Session 9 Additional exercises
9.1 Exercises
Exercise 1
Describe the behaviour of the ACF and PACF for ARMA models. How does the behaviour of the ACF/PACF help identifying an ARMA model?
Exercise 2
Show that the following AR(2) model is stationary:
\[ y_t = 0.6 y_{t-1} - 0.08 y_{t-2} + \varepsilon_t \]
Exercise 3
Show that the kurtosis of an ARCH(1,1) process is
\[ \mathbb{E}[\sigma_t^4] = \sigma^4(1+\alpha^2) - \alpha \mu_4 \sigma^4 \frac{1-\alpha^2}{1-\alpha^2 \mu_4} \]
Exercise 4
Consider the process \[ y_t = \delta + \sum_{s=1}^t \varepsilon_s + x_t \]

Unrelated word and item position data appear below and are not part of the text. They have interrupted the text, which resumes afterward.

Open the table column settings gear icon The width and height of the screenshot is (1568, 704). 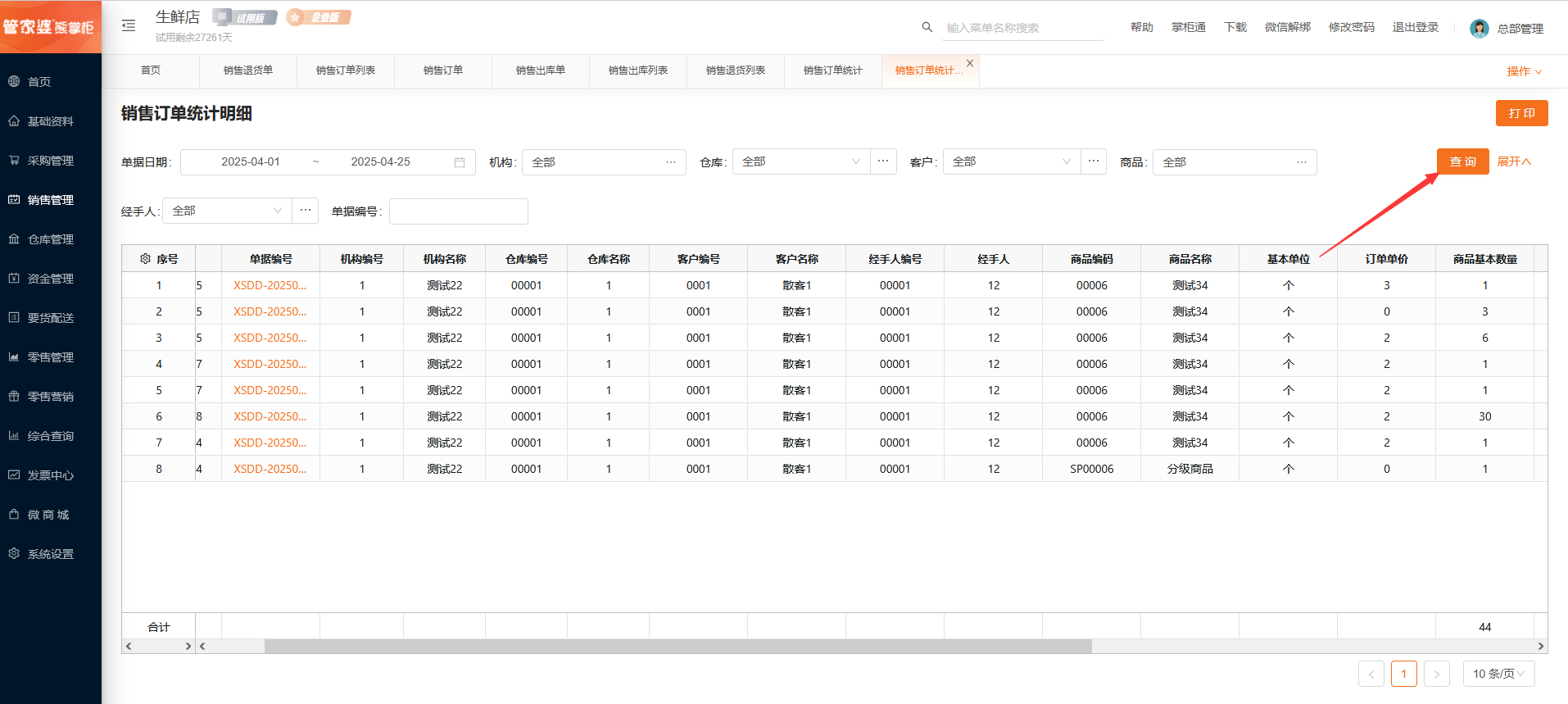(x=145, y=259)
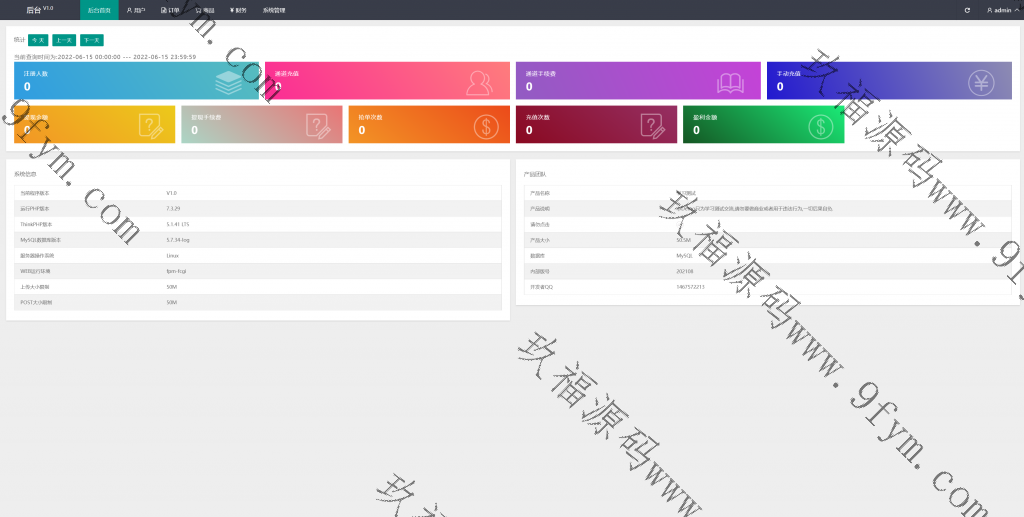Click the edit-note icon on 提现手续费 card
This screenshot has width=1024, height=517.
(x=319, y=125)
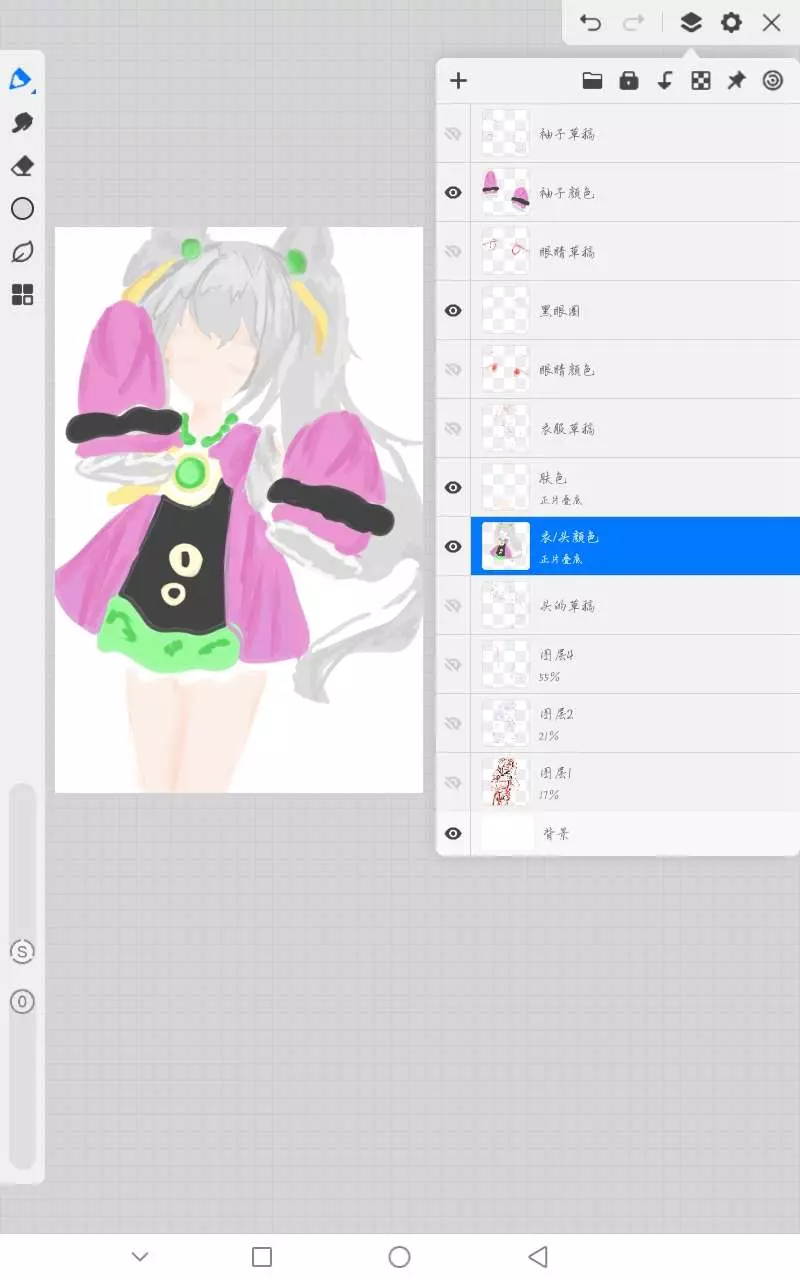Pin the layers panel
Screen dimensions: 800x1280
point(736,81)
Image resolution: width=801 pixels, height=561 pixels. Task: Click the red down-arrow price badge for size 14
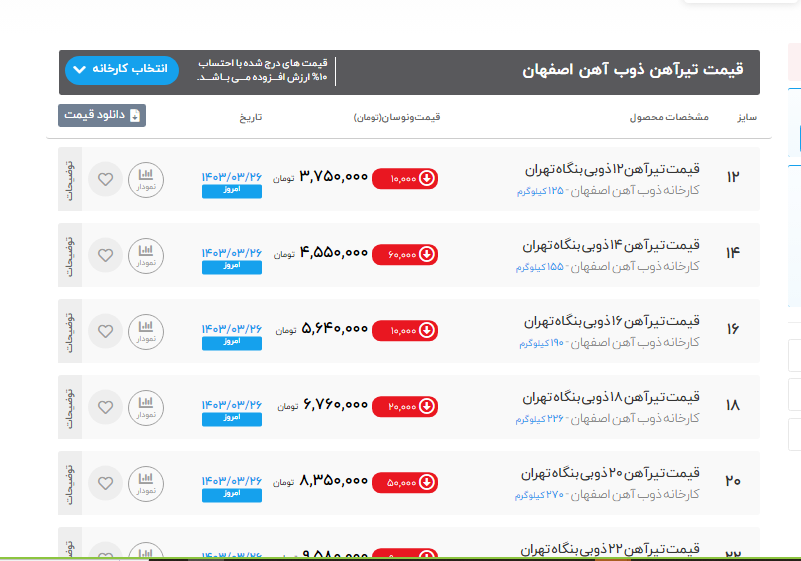[x=405, y=255]
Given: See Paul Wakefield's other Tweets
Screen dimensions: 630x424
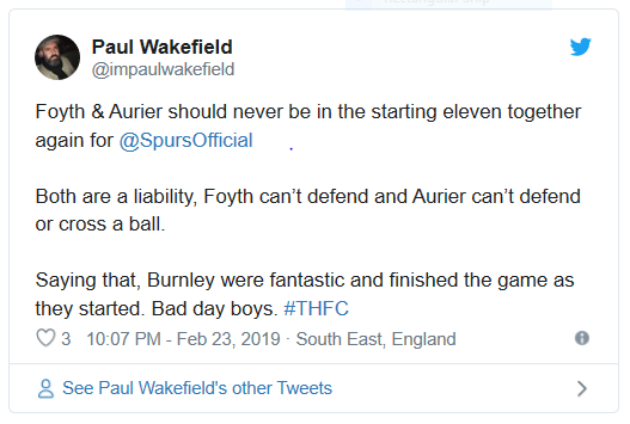Looking at the screenshot, I should (x=197, y=388).
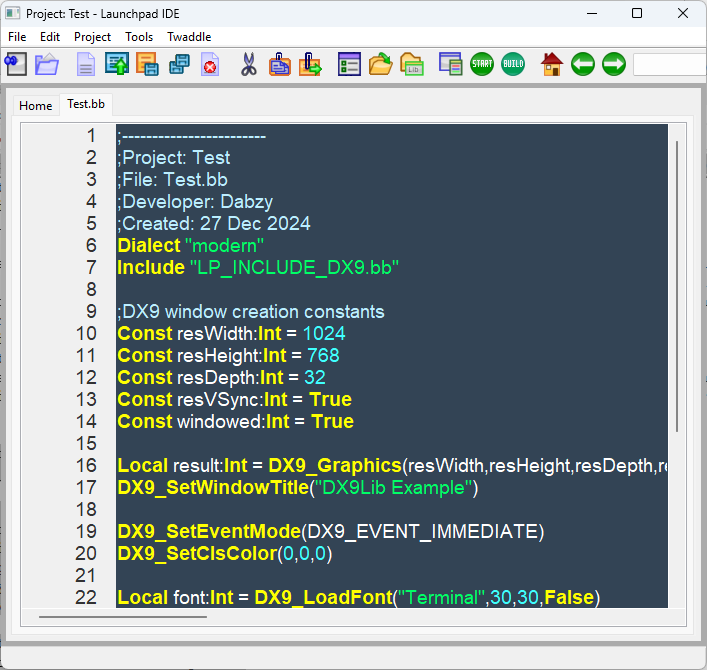Open the File menu
The width and height of the screenshot is (707, 670).
click(x=17, y=37)
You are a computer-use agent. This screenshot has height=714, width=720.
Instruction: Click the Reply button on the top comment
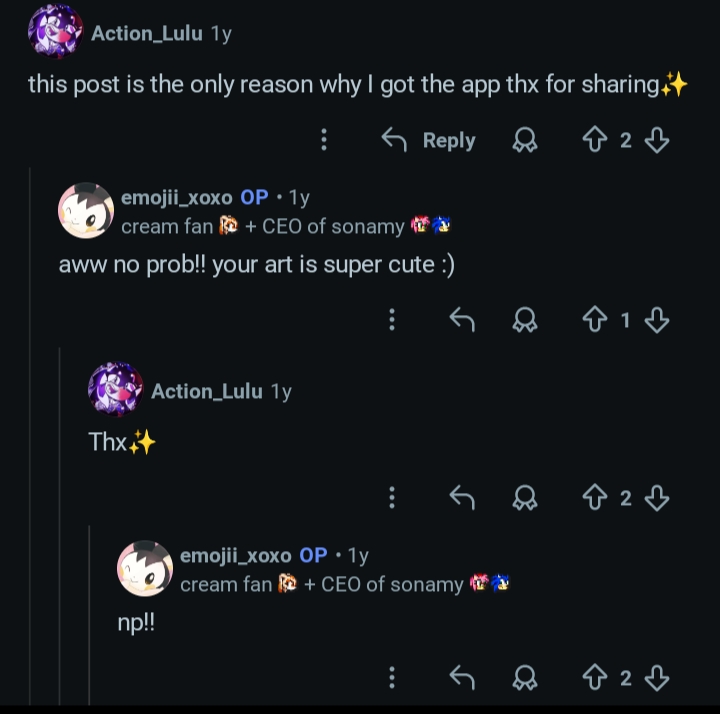429,141
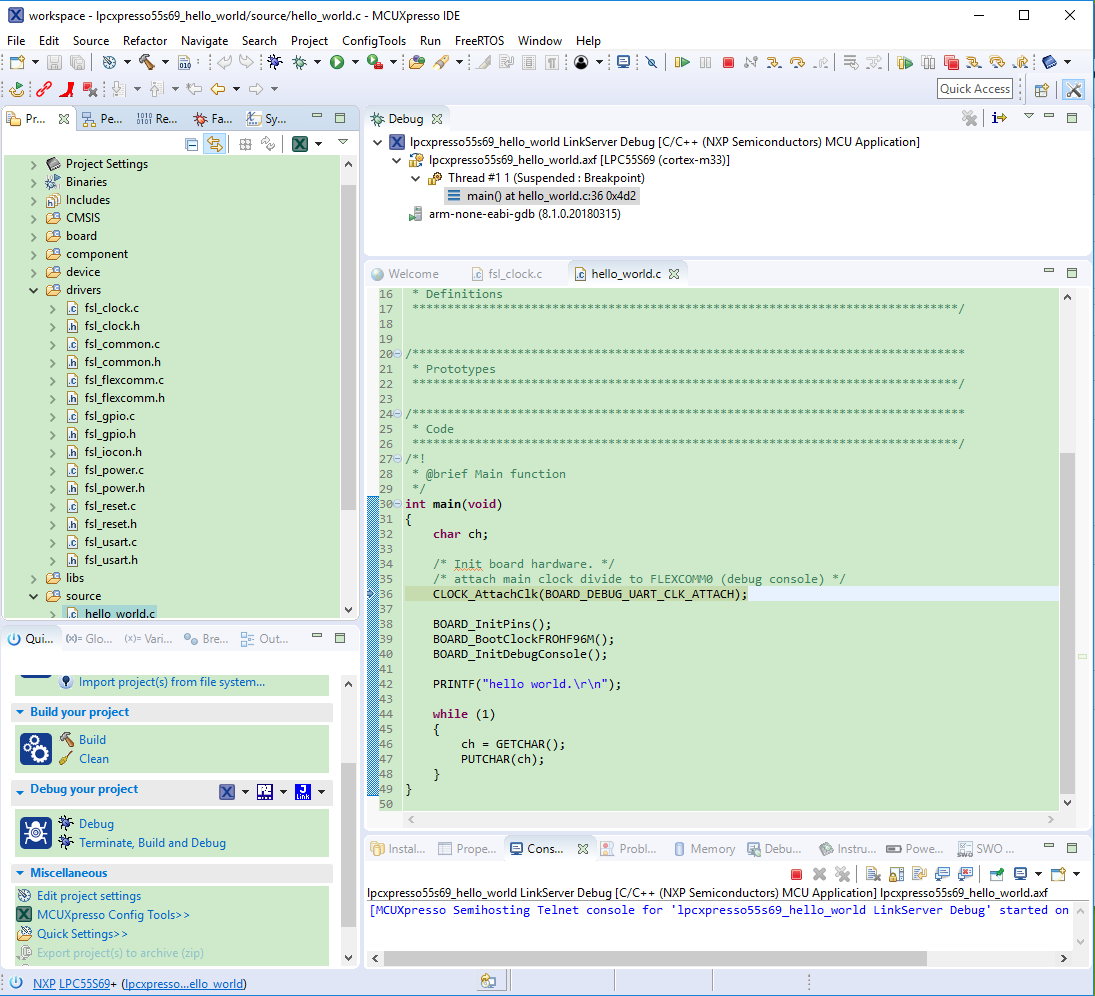
Task: Collapse the drivers folder in project tree
Action: tap(33, 290)
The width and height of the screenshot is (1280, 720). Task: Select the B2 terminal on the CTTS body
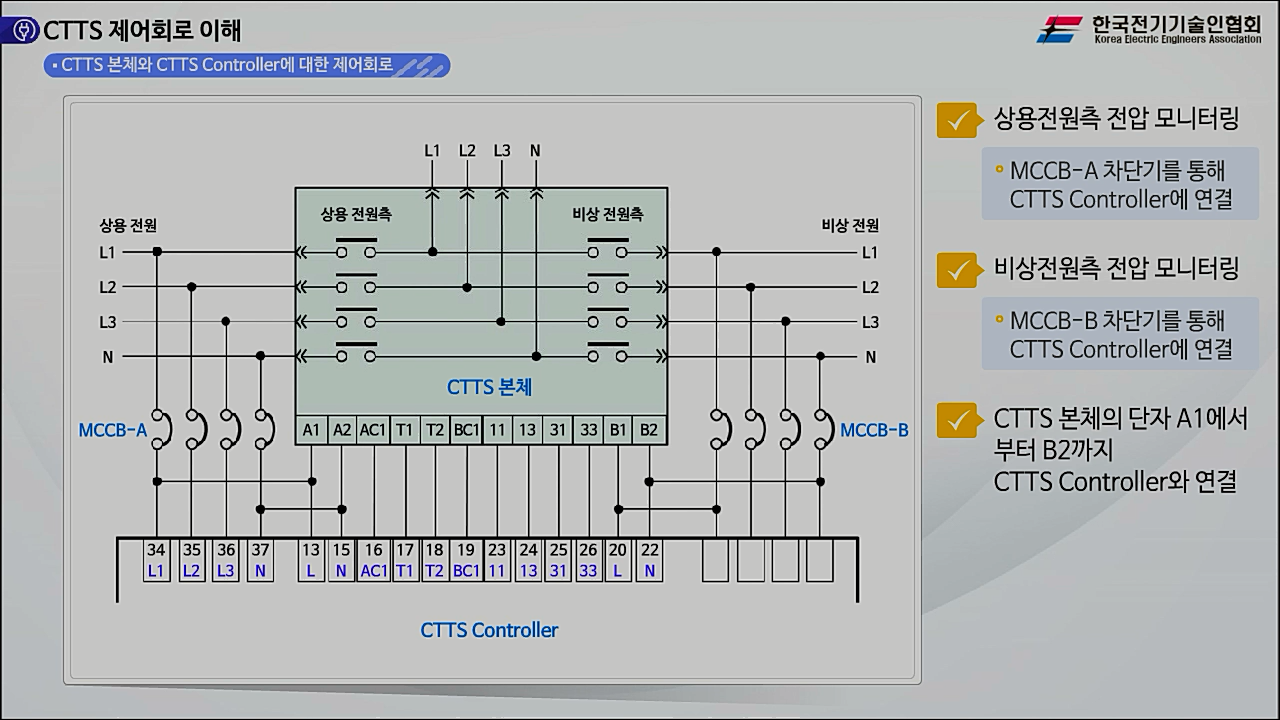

where \(\varepsilon_t\) is i.i.d. and \(x_t\) is a covariance-stationary process with \(\mathbb{E}[x_t] = 0\). Show that \(y_t\) is an \(I(1)\) process.
Exercise 5
Let \(x_t\) be a covariance-stationary process. Show that the first difference \(\Delta x_t\) is also covariance stationary.
Exercise 6
Derive the optimal \(h\)-step ahead forecast for the conditional mean using an AR(1) model.
Exercise 7
Derive the MA(\(\infty\)) representation of an AR(1) model.